# Tâche demandée A
Dites si chacune des affirmations suivantes concorde avec le texte choisi. Répondez par oui ou par non en citant à l'identique les mots du texte qui permettent de trancher. (i) La deuxième nuit, les éclairs et le tonnerre sont moins importants que la première. (ii) Au moment de l'incident de la galette, le skipper était parti régler les voiles sur le pont. (iii) Sur un bateau concurrent, le skipper a refermé la joue d'un équipier avec six points de suture.
# Tâche demandée B
Reproduisez fidèlement un passage du texte choisi. Commencez aux mots « La deuxième nuit, les » et arrêtez-vous après les mots « une pénombre angoissante. ».

# Texte choisi
La deuxième nuit, les éclairs et le tonnerre sont encore plus importants, donnant un côté spectaculaire, apportant profondeur et beauté dans une pénombre angoissante.
A l’intérieur, on se sent toujours à l’intérieur d’une machine à laver… avec une belle symphonie:
PAM le bateau qui tombe à plat d’une vague, CRIEEEEC le bruit du mât qui se tord, SPLASH la vague qui tombe sur la cabine, HIIIIAN les parois du bateau qui crissent en bougeant, SCHHHH GLING, le cageot de vaisselle qui glisse et se recale, SCHHHH le bruit des vagues léchant vigoureusement les bords du bateau laissant les hublots d’une vue sous marine à une vue zénithale du ciel, BIP la sonnerie de notre électronique annonçant un changement de vent ou une faiblesse de batterie, MIIIIP l’alarme incendie suite aux vapeurs de cuisine (car on n’a pas diminué l’ambition culinaire), AIEHHHH le collègue qui se cogne suite à un mouvement de bateau mal appréhendé, PANG le bruit de la baume suite à une vague ou un changement brutal de vent, TCCCCCHHHHIIIIICC la pluie qui bat sur le pont, RRRFFFFFF la bourrasque de vent…

Cette période de grosses pluies est aussi le temps des douches sous la pluie sur le pont pour économiser l’eau… C’est également le temps de franches rigolades comme cet incident qui s’est produit au cours du dîner de galettes complètes maintenu malgré les éléments, et alors que nous somme cloîtrés à l’intérieur à essayer d’amortir la forte gîte et les mouvement irréguliers et brutaux du bateau ; suite à une vague plus forte l’un des nôtres perd l’équilibre pour se retrouver assis sur les genoux d’un autre… s’en suit un sourire malicieux de l’heureuse victime qui pense avoir finalement trouvé un bon siège… sourire de courte durée car on le voit vite se relever grimaçant en se massant les fesses où était restée collée… la galette brûlante qui était posée juste avant dans l’assiette sur les genoux de la personne sur laquelle il s’est assis! Ceci déclenche une énorme crise de fou rire… et le retour de notre skipper qui était parti régler les voiles sur le pont et qui nous rappelle surtout de faire plus attention pour éviter tout accident, que ceci aurait pu être plus grave, et qu’encore plus dans ces moments déjà complexes, il ne fallait pas rajouter d’accident à gérer, et donc être très vigilant pour ne pas tomber, ni être blessé par un équipement mal fixé comme un couteau ou de la vaisselle… il est vrai que nous apprendrons le lendemain que sur un bateau concurrent, un équipier est mal tombé suite à une forte vague et s’est ouvert fortement la joue à un point que le skipper a dû lui raccommoder la joue avec 6 agrafes! Les récits de blessure médiatisés par le Vendée Globe ressurgissent et nous rappelle que nous ne sommes décidément pas dans une aventure ordinaire. Ce qui n’empêchera toutefois pas un peu après au saladier plein de s’envoler des mains de celui qui le tenait… Et de se renverser partout avec la vinaigrette ce qui allait rendre le sol encore plus glissant !

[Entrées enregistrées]
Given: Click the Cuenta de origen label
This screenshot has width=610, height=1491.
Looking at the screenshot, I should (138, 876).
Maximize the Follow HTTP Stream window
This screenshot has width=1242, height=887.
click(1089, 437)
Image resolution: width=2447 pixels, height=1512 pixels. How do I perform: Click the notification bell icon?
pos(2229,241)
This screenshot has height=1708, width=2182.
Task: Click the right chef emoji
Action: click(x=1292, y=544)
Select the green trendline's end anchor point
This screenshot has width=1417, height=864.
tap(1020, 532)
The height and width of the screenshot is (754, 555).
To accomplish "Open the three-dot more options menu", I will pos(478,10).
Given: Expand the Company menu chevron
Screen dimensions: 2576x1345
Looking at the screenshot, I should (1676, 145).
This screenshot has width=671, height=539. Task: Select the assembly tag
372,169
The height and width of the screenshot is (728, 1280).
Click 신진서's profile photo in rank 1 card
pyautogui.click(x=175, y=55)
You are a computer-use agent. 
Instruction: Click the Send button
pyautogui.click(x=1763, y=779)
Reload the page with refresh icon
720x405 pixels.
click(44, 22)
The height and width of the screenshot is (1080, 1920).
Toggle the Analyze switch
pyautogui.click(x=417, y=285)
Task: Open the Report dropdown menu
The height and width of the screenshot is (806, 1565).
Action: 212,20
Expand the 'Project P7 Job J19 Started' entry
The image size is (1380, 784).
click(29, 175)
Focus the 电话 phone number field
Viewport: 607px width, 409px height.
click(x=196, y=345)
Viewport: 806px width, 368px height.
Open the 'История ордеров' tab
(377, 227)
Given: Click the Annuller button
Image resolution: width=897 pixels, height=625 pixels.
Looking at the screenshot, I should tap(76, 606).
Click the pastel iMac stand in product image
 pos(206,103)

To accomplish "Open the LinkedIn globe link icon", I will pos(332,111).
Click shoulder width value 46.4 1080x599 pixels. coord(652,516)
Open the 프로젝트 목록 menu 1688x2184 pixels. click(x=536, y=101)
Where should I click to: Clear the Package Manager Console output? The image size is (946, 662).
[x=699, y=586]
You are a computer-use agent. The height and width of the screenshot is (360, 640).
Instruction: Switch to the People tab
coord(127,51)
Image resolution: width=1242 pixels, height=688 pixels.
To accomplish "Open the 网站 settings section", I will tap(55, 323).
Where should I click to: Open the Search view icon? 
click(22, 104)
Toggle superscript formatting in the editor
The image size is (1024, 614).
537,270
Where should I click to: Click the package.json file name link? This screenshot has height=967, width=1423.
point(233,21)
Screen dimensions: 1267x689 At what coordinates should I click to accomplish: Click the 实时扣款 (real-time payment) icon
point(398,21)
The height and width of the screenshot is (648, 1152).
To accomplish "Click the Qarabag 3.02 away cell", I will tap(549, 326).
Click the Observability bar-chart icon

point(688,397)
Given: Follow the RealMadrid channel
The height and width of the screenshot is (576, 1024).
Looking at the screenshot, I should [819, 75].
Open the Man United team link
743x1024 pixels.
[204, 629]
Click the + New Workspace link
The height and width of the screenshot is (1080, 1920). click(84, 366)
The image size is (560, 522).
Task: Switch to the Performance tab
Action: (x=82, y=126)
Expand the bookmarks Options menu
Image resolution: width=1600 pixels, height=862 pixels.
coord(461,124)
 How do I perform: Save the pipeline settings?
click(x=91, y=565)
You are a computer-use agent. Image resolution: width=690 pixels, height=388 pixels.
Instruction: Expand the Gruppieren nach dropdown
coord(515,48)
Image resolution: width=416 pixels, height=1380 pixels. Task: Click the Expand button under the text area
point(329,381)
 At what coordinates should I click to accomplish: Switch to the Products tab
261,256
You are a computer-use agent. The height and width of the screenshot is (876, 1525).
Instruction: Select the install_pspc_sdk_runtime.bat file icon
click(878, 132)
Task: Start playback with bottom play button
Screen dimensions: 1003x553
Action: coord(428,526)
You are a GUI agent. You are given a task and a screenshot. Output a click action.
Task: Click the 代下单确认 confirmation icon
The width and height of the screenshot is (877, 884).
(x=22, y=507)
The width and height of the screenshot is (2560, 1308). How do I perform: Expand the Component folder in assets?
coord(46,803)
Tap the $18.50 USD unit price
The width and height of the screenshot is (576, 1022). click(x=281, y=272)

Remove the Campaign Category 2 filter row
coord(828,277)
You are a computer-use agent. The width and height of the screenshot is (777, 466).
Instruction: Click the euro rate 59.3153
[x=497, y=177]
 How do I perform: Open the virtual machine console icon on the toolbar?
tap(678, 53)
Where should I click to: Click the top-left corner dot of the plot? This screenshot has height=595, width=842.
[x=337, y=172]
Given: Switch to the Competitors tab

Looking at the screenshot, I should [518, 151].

# Réponse attendue A
(i) Non : « La deuxième nuit, les éclairs et le tonnerre sont encore plus importants ».
(ii) Oui : « notre skipper qui était parti régler les voiles sur le pont ».
(iii) Non : « le skipper a dû lui raccommoder la joue avec 6 agrafes ».

# Réponse attendue B
La deuxième nuit, les éclairs et le tonnerre sont encore plus importants, donnant un côté spectaculaire, apportant profondeur et beauté dans une pénombre angoissante.